T. H. Gladstone, The Englishman in Kansas, pp. 41- 42.

It was on that night that I first came in contact with the Missourian patriots. I had just arrived in Kansas City, and shall never forget the appearance of the lawless mob that poured into the place, inflamed with drink, loaded with the indulgence of the vilest passions, displaying with loud boasts the "plunder" they had taken from the inhabitants, and thirsting for the opportunity of repeating the sack of Lawrence in some other offending place. Men, for the most part of large frame, with red flannel shirts and immense boots worn outside their trousers, their faces unwashed and unshaven, still reeking with the dust and smoke of Lawrence, wearing the most savage looks, and giving utterance to the most horrible imprecations and blasphemies; armed, moreover, to the teeth with rifles and revolvers, cutlasses and bowie knives, -- such were the men I saw around me.

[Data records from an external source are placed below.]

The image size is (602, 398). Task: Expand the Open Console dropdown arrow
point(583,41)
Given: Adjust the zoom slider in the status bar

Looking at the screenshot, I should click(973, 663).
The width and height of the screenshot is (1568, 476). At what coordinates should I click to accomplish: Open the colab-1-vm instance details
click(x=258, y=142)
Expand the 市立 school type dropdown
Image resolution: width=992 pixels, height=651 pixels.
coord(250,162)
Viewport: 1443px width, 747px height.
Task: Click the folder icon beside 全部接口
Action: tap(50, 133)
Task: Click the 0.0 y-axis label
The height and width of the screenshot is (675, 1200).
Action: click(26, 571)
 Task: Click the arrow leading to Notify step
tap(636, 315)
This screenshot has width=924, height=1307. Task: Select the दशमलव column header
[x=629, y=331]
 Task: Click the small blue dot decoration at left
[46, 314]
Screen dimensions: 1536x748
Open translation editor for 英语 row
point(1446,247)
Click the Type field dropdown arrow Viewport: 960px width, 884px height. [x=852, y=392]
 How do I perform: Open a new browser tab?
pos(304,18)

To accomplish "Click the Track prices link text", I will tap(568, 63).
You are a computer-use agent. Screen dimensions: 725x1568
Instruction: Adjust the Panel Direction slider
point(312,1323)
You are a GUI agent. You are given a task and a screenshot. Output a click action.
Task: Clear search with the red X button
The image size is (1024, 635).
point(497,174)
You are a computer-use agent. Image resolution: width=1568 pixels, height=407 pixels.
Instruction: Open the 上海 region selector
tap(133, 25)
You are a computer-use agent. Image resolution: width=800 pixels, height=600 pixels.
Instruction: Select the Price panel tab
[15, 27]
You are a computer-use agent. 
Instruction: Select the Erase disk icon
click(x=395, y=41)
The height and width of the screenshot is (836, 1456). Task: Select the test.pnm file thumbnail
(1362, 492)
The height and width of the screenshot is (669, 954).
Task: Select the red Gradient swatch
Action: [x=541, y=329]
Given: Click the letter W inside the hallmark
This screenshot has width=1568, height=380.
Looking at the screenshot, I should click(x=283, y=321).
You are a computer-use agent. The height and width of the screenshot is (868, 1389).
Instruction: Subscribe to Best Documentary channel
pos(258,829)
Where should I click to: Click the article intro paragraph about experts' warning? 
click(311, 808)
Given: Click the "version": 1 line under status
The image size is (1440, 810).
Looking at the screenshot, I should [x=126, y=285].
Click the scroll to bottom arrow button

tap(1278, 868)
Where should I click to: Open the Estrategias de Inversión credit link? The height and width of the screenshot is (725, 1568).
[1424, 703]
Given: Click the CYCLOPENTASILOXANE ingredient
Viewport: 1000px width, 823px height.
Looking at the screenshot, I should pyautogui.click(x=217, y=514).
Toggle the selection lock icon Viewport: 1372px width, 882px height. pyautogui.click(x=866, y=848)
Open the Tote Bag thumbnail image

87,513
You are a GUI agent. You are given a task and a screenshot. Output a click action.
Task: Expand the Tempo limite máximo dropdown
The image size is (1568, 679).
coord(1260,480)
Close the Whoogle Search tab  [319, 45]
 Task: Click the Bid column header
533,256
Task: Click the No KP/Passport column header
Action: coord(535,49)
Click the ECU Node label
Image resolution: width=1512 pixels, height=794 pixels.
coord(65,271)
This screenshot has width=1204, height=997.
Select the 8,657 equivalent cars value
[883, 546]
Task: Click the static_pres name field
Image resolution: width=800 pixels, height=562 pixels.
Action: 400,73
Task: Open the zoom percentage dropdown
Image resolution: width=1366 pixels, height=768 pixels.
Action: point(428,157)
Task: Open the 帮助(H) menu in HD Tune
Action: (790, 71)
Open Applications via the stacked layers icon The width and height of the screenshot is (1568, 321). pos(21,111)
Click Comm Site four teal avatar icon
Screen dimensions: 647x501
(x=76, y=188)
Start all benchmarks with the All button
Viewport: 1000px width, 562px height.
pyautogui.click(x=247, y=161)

Some displayed a grotesque intermixture in their dress, having crossed their native red rough shirt with the satin vest or narrow dress-coat pillaged from the wardrobe of some Lawrence Yankee, or having girded themselves with the cords and tassels which the day before had ornamented the curtains of the Free State Hotel. Looking around these groups of drunken, billowing, blood-thirsty demons, who crowded around the bar of the hotel, shouting for drink, or vented their furious noise on the levy without, I felt that all my former experiences of border men and Missourians bore faint comparison with the spectacle presented by this wretched crew, who appeared only the more terrifying from the darkness of the surrounding night. The hotel in Kansas City, where we were, was the next, they said, that should fall; the attack was being planned that night, and such, they declared, should be the end of every place which was built by free state men, or that harbored "those rascally abolitionists." Happily this threat was not fulfilled.